Scatter Plot

Best Practices


The dot patterns in a scatter plot indicate the degree to which the two numeric variables represented by the X and Y axes are related.  When a relationship exists, the closeness of the dots indicates the strength of the relationship.

In the first example below, the dot pattern suggests a fairly strong correlation between Annual Household Income (X axis) and the Score data (Y axis).  The second example shows no relationship at all between the same two variables. (These examples are static images. You can interact with “live” examples at the bottom of the page.)

Two examples of scatter plots showing strong relationship and no relationship

Data Requirements

Each dot in a scatter plot requires two paired variables. The following image from Excel shows 10 paired variables for Score and Annual Income. (These are a subset of the data used to generate the first example above.)  Additional columns, such as Subject ID in this example, can remain in the data source file but are not used to generate the chart.
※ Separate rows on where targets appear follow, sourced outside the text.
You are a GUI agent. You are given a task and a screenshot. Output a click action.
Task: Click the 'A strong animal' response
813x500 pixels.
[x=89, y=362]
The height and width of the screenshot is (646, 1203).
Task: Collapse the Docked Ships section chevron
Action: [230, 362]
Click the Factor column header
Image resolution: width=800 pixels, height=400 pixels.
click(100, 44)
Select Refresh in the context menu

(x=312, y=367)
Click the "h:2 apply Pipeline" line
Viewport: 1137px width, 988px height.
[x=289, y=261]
These data are for a single-series plot. You can use the WCMS to plot multiple series.

Scatter plot data in Excel


Consider these best practices when deciding when and how to use a scatter plot.

  • When it comes to the minimum number of data pairings, the guidance varies, with most guides recommending a number in the 30-to-50 range. Generally, the more, the better.
  • Include a thorough description of what is being measured and label the variables clearly.
  • If your plot shows outliers, consider whether the outliers require explanation or commentary.
  • With many scatter plots, one variable can be characterized as independent and the other as dependent.  The independent variable stands alone and isn’t changed by the other variable. In the examples on this page, Annual Household Income is an independent variable. The independent variable should always go on the X axis.
  • Sometimes it’s not obvious which variable is independent and which is dependent. That’s okay, but you may need to explain the dependent/independent nature of each.
  • Be careful with the wording in your plot description and other text. Remember that scatter plots do not prove causation. They can only imply a correlation between variables.


Positive vs. Negative Trends

Scatter plots show not only the strength of a relationship but the trend direction as well. In this example, the correlation between Annual Household Income and Score is considered negative due to the downward direction of the trend. Download sample data [XLS – 931 B].

Multiple Data Series

The WCMS can color-code multiple data series in scatter plots.  This example shows Year 1 vs. Year 2 scores as they relate to Annual Household Income.  Note that a legend is required only when multiple series are plotted. Download sample data [XLS – 872 B].

Linear vs. Nonlinear Relationships

The shape of the dot pattern may tell a story. In this example, the dots hug closely together, but the trend is non-linear.